It is possible to show a sound wave travelling through the air in real time.  A set of low cost microphone-LED units planted over a long line (150m or more) across a field and can demonstrate the movement of a pulse of sound as it lights up LEDs along its path.  

You can’t normally see sound except in extreme and extraordinary circumstances.  Large explosions can reveal the movement of a sound wave as a ‘wobble’ in the appearance of the region near the bang.  The explosion compresses the air, changing its refractive index.  But this isn’t a practical way to demonstrate sound waves !

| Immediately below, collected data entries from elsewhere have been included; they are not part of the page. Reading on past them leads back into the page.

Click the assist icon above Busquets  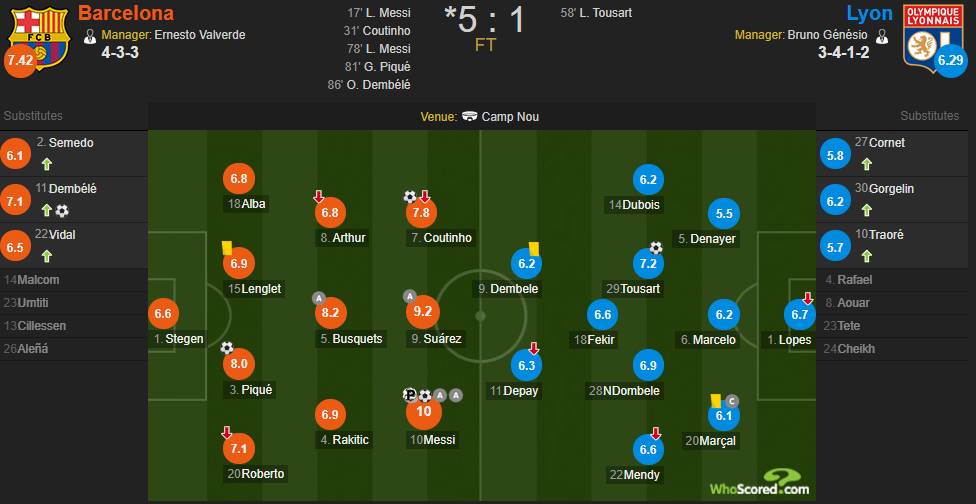(318, 297)
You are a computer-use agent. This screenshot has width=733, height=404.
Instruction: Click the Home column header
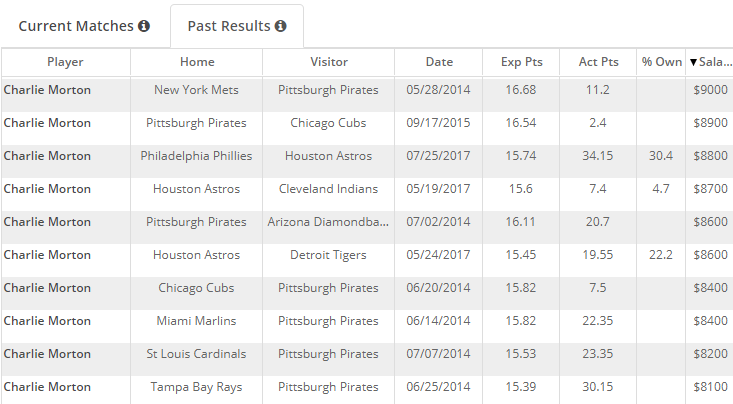(x=197, y=62)
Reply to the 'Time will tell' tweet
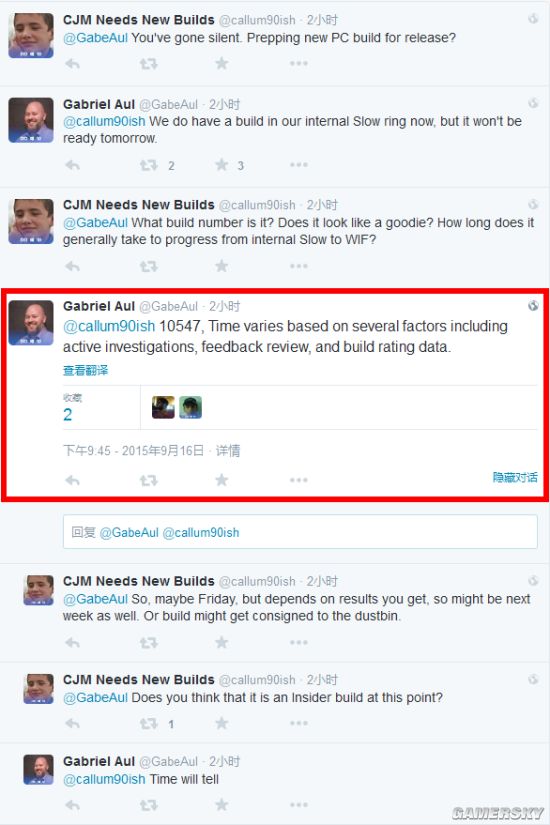This screenshot has width=550, height=825. tap(73, 806)
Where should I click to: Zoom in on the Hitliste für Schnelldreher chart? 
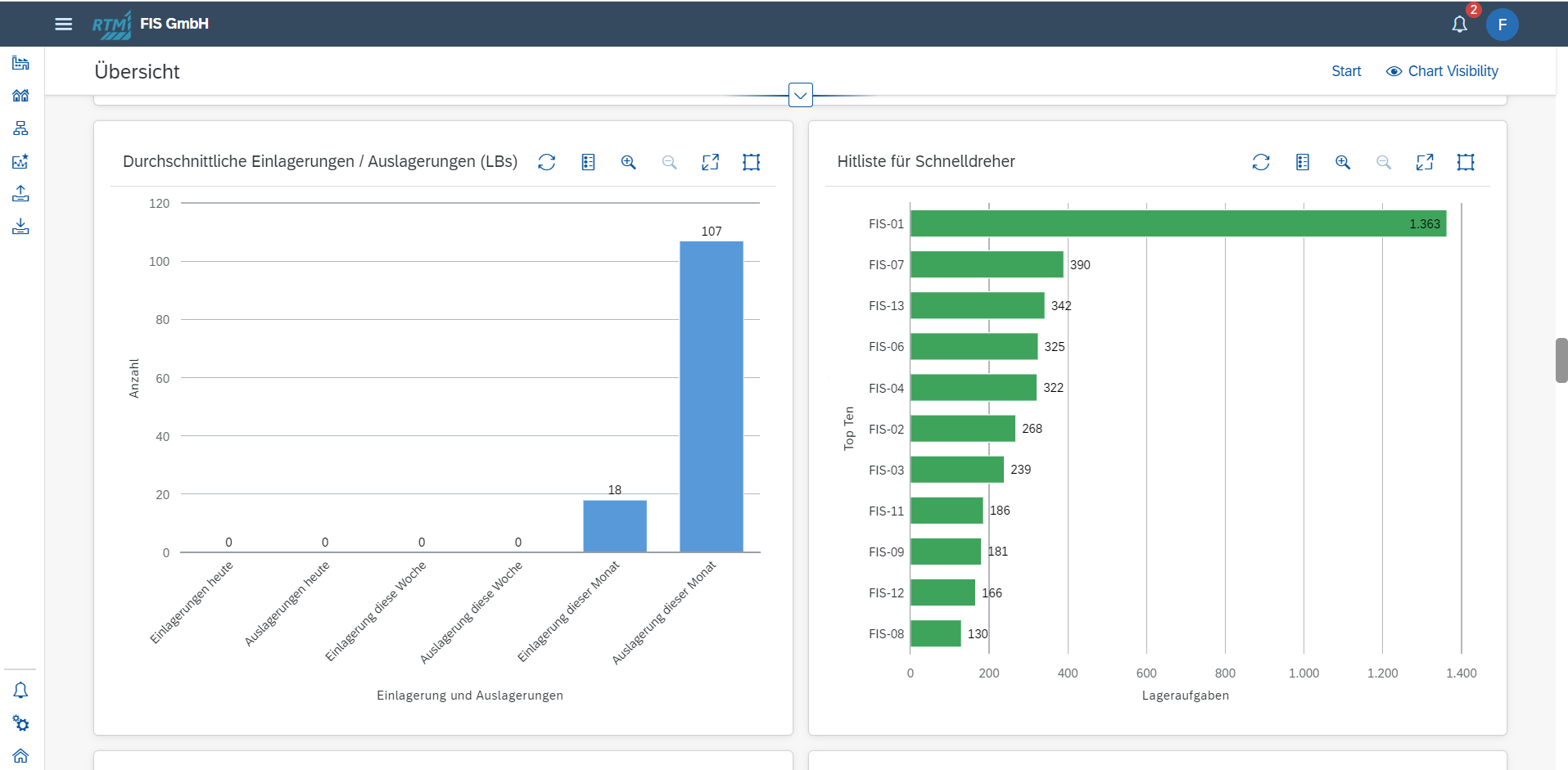coord(1343,162)
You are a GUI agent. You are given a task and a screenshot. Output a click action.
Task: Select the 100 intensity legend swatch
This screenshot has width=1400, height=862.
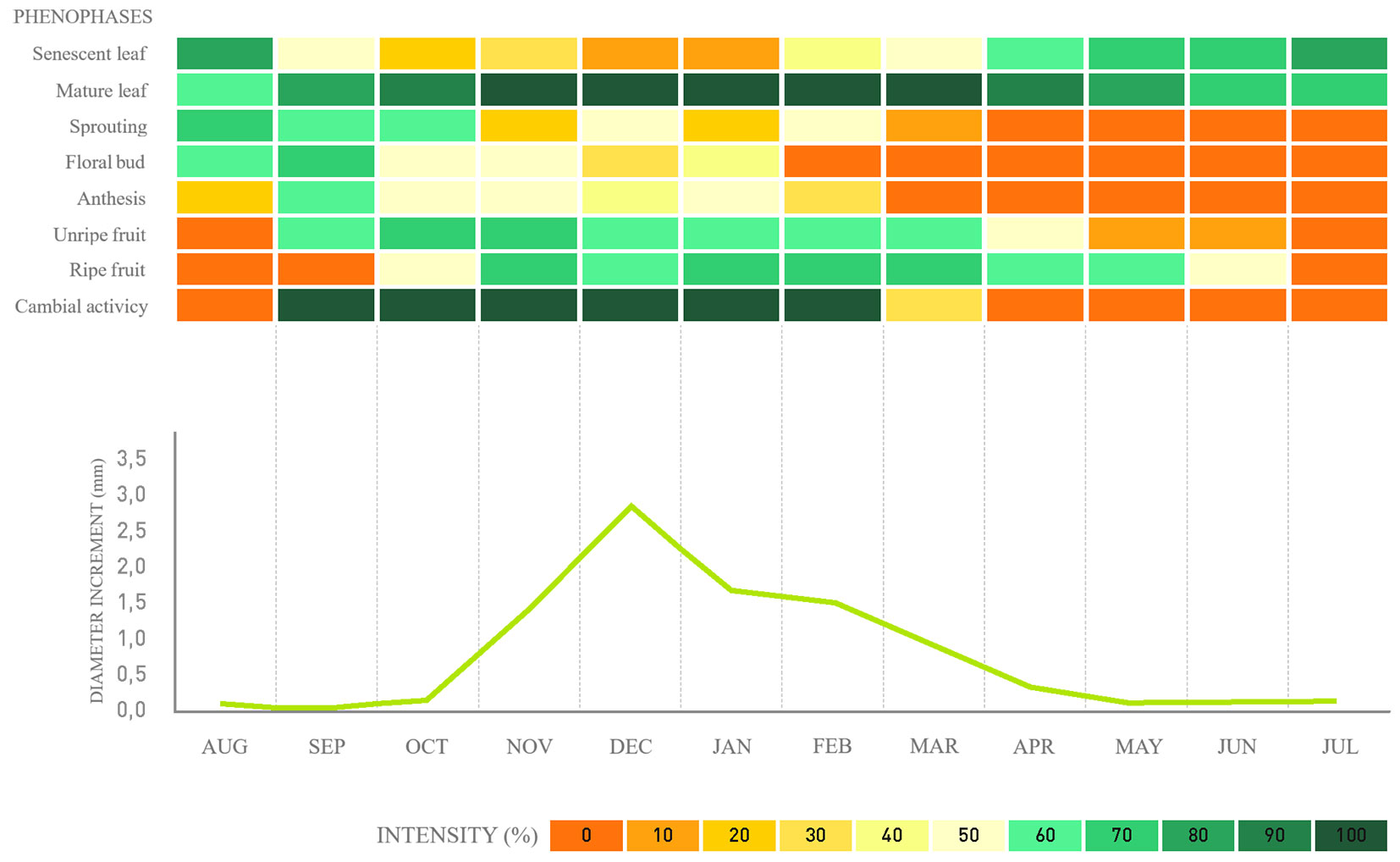pos(1350,835)
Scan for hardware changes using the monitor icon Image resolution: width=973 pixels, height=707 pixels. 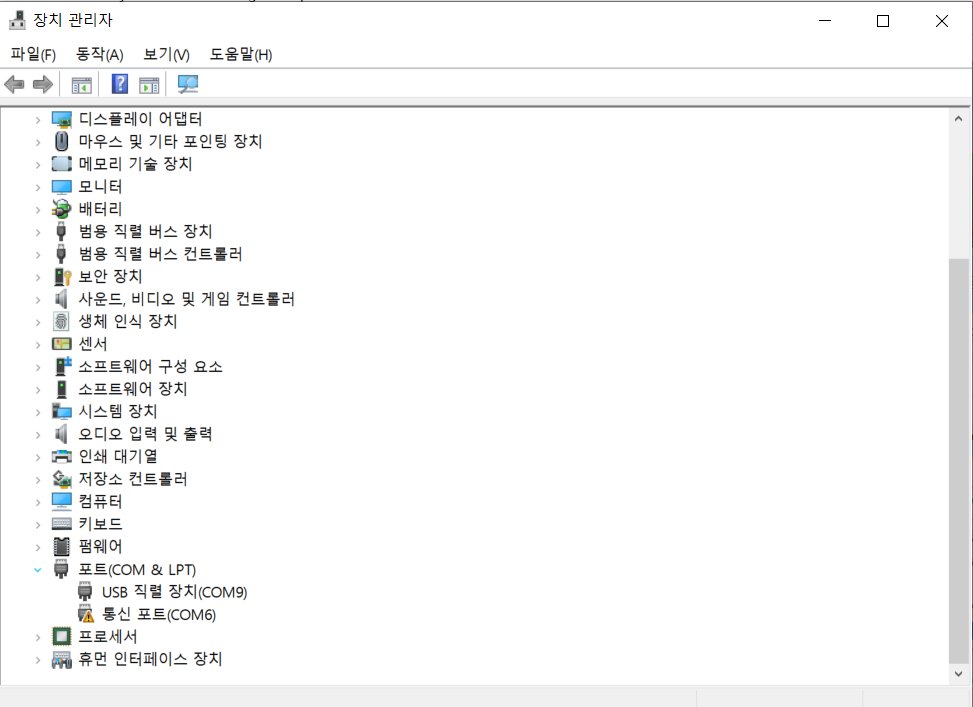point(187,84)
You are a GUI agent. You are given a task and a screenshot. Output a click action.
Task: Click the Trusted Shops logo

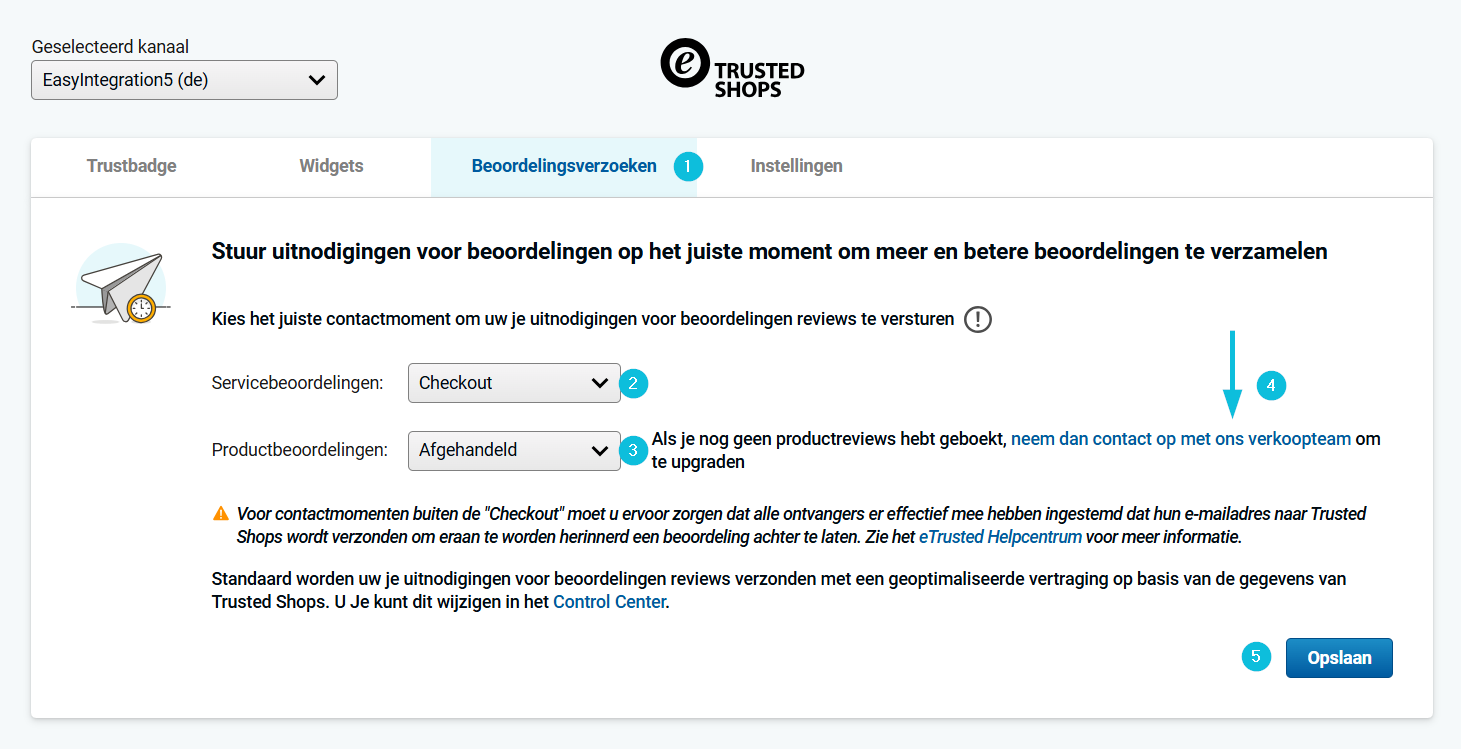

The speed of sound is about 340ms-1 at room temperature.   Human perception is such that we can’t see movement – or intervals in flashes of light – which take place in less than a few tens of milliseconds.  To perceive a wave of light travelling, that wave needs to take a reasonable fraction of a second – perhaps half a second or so – to go across our field of view.  By arranging for LEDs to respond sensitively to sound, and arranging those LEDs across a long distance – 100m or 200m – you can see where a pulse of sound is as it goes through the air. Here is a video of a See a Sound Wave setup, with microphones over 170 metres. https://www.youtube.com/watch?v=SwEtnostzEs

What you do: how to make microphone/LED units

The microphone goes via a two stage amplifier to the LED.  The circuit can be constructed on strip-board, using the circuit diagram shown below, and will end up looking something like the picture underneath.  The low cost electret microphone has a built-in FET device supplied with power via a 1k resistor.  Signal from this is taken to a simple transistor amplifier and then to another similar stage.  The potentiometer provides a variable gain to the whole system.  The second of these stages then feeds a transistor whose load includes the LED.  The base of this final transistor is connected to ground via a diode, which has the effect of rectifying the current and ensuring that LED will illuminate only when an AC signal is present.  The amplifier stages are DC isolated with capacitors. 

circuit diagram for microphone-LED units

Operation of the microphone-LED units – seeing sound waves

You will need 8 or more microphone-LED units to show the progress of a sound wave well.  Mount each one on a pole, such as a bamboo pole 1m or so tall, which can be easily pushed or tapped with a mallet into the ground.  The potentiometer needs to be adjusted on each microphone-LED unit so that it is sensitive enough, but sufficiently insensitive to ignore background noise from wind, for example, or distant traffic.  Turn the potentiometer on each one until the gain is the maximum that is consistent with this – although the nearer 2 or 3 units could be set up with a lower gain.   To see the LEDs flashing at a long distance, you want a day without sunshine, and ideally the demonstration should be done at dusk or in the dark. 

There are different ways of setting out the microphone-LEDs. The simplest geometry is side view: aiming the LEDs back to a viewing point well away from the long line of them (see below).  With the explosion or sound pulse set up at one end, you will see the wave progressing across if you stand at the viewpoint.  If your viewpoint is, say 100m from a 150m line there will be a little compression of the angles between the LEDs at the two ends, but nothing too serious – the wave will show a linear progression along the LEDs.  However, the wave will progress at 150 degrees per second across the observer’s point of view.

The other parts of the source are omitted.